Since trial 2 is twice as long as trial 1, the array is padded with NaNs. The padding value can be changed by setting the parameter padding_value
.
tensor = tsd.to_trial_tensor(ep, padding_value=-1)
print(tensor, "\n")
print("Tensor shape = ", tensor.shape)
[[ 0. 0.09983342 0.19866933 0.29552021 0.38941834 0.47942554
0.56464247 0.64421769 0.71735609 0.78332691 0.84147098 -1.
-1. -1. -1. -1. -1. -1.
-1. -1. -1. ]
[ 0.14112001 0.04158066 -0.05837414 -0.15774569 -0.2555411 -0.35078323
-0.44252044 -0.52983614 -0.61185789 -0.68776616 -0.7568025 -0.81827711
-0.87157577 -0.91616594 -0.95160207 -0.97753012 -0.993691 -0.99992326
-0.99616461 -0.98245261 -0.95892427]
[ 0.6569866 0.72896904 0.79366786 0.85043662 0.8987081 0.93799998
-1. -1. -1. -1. -1. -1.
-1. -1. -1. -1. -1. -1.
-1. -1. -1. ]]
Tensor shape = (3, 21)
By default, time series are aligned to the start of each trial.
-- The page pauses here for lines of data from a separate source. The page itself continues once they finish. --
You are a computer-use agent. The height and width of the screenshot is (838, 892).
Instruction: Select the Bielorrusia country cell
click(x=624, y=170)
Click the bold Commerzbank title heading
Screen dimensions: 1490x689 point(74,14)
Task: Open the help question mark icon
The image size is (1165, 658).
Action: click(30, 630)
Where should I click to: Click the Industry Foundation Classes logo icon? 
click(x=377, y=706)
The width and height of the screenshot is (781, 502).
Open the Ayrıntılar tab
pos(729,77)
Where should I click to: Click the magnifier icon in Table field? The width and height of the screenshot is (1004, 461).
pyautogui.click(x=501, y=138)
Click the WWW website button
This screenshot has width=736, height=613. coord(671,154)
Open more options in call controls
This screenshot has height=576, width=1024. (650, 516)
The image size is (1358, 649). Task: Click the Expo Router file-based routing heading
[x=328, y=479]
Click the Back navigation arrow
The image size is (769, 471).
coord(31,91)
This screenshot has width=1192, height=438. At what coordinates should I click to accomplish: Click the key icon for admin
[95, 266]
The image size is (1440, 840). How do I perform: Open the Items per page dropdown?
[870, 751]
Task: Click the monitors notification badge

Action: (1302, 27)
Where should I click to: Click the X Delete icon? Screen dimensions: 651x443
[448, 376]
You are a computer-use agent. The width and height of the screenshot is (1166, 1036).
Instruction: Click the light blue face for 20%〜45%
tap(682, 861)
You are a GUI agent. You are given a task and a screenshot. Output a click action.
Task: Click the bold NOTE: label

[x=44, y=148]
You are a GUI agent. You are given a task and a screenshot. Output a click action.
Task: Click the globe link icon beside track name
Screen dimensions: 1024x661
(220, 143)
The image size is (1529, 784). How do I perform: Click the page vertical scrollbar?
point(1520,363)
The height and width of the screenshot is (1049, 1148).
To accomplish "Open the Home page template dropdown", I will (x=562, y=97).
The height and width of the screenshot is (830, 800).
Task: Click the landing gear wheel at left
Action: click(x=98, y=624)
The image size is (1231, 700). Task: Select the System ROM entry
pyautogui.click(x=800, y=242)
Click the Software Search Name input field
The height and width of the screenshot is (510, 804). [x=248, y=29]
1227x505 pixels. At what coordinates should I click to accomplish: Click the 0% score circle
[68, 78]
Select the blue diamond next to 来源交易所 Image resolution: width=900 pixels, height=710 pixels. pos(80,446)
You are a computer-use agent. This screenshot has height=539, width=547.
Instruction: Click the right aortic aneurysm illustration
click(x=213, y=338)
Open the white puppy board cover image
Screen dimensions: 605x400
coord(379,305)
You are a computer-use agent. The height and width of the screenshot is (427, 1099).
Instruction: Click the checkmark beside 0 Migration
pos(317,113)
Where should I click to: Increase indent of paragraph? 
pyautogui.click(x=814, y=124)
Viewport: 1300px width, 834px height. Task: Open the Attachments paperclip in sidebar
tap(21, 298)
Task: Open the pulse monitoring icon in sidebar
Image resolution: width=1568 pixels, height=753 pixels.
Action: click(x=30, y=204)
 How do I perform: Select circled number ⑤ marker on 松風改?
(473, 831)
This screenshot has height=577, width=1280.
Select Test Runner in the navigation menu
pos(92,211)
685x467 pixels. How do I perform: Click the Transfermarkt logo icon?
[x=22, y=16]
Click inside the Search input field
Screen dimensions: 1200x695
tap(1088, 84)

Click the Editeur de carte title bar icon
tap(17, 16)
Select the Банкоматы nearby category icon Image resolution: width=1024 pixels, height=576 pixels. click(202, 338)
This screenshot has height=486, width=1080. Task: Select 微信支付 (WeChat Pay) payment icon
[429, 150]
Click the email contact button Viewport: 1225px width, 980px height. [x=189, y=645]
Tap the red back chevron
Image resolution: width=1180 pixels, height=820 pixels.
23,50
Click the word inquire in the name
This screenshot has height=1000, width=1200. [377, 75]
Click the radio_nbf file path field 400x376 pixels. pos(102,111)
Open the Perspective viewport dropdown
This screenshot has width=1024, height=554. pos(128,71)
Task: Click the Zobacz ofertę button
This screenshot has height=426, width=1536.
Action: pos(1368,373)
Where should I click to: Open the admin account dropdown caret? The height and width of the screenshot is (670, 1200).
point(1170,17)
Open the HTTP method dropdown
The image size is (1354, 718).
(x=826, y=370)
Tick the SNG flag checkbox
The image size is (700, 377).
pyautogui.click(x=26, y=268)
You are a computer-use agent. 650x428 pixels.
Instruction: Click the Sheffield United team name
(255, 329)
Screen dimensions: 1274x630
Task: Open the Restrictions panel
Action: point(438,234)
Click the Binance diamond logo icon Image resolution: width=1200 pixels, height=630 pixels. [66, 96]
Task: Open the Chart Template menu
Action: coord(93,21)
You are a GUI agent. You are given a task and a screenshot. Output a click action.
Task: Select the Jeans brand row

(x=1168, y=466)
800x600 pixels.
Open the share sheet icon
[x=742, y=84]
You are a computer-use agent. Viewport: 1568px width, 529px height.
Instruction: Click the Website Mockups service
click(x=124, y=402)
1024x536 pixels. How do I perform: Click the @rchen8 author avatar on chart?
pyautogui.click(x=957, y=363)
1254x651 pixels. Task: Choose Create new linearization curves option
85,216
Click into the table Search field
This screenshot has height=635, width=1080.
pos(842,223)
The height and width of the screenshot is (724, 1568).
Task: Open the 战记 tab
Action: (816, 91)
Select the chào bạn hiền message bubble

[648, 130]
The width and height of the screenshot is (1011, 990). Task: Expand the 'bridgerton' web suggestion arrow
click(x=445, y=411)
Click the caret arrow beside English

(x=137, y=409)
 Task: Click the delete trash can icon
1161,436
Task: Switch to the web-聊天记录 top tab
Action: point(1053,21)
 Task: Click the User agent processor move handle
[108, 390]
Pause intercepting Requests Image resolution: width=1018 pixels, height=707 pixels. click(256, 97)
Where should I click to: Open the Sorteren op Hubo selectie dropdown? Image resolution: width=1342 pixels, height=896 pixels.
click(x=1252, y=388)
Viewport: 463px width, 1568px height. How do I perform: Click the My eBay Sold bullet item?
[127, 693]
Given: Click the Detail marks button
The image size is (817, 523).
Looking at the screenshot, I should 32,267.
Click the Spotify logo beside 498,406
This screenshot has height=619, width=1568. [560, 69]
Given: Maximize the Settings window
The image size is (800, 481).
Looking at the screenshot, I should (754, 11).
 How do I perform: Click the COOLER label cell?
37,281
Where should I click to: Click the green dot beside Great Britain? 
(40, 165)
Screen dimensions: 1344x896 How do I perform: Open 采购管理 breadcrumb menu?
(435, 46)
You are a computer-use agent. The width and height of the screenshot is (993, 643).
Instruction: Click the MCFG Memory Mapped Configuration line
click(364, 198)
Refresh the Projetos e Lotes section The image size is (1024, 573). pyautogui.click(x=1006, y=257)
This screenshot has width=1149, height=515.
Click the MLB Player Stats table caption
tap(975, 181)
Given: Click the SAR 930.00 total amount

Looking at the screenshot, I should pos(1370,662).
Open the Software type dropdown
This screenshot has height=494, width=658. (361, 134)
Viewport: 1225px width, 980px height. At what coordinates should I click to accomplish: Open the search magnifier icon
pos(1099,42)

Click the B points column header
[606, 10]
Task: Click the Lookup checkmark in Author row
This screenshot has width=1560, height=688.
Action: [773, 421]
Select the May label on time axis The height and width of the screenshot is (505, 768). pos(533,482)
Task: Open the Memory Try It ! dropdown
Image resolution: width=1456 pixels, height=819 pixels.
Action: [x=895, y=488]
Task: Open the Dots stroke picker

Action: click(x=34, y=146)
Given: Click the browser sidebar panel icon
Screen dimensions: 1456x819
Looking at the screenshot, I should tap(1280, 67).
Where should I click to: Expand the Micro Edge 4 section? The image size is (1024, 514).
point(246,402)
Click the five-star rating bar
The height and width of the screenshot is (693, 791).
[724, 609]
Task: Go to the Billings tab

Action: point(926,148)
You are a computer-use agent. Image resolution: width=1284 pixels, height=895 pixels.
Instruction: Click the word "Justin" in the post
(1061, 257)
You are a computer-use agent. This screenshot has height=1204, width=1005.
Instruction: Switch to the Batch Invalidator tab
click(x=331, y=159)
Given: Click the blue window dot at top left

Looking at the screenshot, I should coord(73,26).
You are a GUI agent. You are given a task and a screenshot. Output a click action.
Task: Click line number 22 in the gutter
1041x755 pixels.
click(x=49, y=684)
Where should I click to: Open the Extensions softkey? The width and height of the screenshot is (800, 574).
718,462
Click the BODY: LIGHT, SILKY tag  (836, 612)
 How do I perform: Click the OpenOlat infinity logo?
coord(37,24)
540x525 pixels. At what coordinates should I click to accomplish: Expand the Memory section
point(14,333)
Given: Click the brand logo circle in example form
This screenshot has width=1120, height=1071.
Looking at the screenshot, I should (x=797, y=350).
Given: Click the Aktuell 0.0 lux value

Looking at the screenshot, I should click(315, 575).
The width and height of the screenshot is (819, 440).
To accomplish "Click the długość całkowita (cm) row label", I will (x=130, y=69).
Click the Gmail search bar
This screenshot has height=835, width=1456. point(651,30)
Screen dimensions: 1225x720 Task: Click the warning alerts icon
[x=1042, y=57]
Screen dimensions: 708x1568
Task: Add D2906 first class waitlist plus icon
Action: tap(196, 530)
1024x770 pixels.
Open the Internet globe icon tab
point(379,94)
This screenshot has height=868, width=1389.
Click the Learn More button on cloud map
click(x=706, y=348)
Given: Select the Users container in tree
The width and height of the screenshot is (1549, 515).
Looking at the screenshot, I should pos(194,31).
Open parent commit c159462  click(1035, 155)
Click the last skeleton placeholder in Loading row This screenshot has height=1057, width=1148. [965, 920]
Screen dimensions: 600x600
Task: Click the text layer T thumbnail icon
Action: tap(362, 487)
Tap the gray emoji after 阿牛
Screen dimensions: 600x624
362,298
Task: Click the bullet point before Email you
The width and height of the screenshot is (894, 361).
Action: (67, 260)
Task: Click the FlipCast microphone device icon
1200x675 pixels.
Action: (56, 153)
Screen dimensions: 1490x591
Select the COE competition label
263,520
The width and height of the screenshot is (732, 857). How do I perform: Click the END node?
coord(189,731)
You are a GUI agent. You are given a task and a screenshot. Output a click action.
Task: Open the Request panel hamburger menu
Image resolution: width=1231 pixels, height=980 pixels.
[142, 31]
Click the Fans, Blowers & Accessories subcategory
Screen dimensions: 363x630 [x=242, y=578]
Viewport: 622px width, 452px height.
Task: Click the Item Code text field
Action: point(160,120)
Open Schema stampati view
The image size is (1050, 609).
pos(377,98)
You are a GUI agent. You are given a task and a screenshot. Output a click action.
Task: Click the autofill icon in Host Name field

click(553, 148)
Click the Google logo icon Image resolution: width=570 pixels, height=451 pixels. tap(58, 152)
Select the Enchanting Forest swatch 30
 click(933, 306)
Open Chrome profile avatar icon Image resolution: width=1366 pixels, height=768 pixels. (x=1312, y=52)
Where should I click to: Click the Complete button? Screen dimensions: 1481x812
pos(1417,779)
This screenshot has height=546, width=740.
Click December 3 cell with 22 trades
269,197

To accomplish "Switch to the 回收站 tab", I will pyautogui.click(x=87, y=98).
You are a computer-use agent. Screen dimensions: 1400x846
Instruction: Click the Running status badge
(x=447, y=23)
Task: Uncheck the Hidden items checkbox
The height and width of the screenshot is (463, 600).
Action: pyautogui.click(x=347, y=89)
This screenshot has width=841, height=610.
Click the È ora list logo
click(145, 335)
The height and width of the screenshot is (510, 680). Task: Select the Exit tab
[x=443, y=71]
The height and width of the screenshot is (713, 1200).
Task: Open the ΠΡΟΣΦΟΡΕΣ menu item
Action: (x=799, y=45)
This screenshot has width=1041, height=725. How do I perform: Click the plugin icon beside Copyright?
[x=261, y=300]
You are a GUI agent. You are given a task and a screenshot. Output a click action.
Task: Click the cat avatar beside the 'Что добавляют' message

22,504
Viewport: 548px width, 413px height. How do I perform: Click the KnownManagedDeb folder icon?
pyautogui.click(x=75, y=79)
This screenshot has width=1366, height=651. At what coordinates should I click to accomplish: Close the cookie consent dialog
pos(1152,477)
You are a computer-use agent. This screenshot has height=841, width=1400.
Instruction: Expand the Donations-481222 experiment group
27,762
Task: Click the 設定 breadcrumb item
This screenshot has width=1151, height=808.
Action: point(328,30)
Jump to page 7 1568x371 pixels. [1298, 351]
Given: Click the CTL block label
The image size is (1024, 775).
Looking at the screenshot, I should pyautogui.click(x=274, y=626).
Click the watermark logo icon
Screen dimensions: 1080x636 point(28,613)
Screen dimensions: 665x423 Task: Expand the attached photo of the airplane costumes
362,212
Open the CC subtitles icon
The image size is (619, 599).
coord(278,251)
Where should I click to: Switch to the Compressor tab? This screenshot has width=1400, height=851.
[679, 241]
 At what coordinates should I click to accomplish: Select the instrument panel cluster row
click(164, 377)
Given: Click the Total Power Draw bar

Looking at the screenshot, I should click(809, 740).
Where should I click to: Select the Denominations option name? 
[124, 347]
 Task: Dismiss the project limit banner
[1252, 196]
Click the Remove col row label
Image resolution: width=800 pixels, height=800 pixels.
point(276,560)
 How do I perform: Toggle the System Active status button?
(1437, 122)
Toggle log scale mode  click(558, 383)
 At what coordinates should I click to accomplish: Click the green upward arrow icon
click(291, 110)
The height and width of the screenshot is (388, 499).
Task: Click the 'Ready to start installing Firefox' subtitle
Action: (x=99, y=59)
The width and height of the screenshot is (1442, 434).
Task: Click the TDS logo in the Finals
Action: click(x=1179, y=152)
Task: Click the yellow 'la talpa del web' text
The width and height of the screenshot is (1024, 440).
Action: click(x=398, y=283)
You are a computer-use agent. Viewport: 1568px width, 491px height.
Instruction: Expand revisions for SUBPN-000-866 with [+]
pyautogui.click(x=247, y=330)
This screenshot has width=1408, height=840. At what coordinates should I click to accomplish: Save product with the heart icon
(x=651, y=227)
To align the time series to the end of each trial, the optional parameter align
can be set to “end”.
tensor = tsd.to_trial_tensor(ep, align="end")
print(tensor, "\n")
print("Tensor shape = ", tensor.shape)
[[ nan nan nan nan nan nan
nan nan nan nan 0. 0.09983342
0.19866933 0.29552021 0.38941834 0.47942554 0.56464247 0.64421769
0.71735609 0.78332691 0.84147098]
[ 0.14112001 0.04158066 -0.05837414 -0.15774569 -0.2555411 -0.35078323
-0.44252044 -0.52983614 -0.61185789 -0.68776616 -0.7568025 -0.81827711
-0.87157577 -0.91616594 -0.95160207 -0.97753012 -0.993691 -0.99992326
-0.99616461 -0.98245261 -0.95892427]
[ nan nan nan nan nan nan
nan nan nan nan nan nan
nan nan nan 0.6569866 0.72896904 0.79366786
0.85043662 0.8987081 0.93799998]]
Tensor shape = (3, 21)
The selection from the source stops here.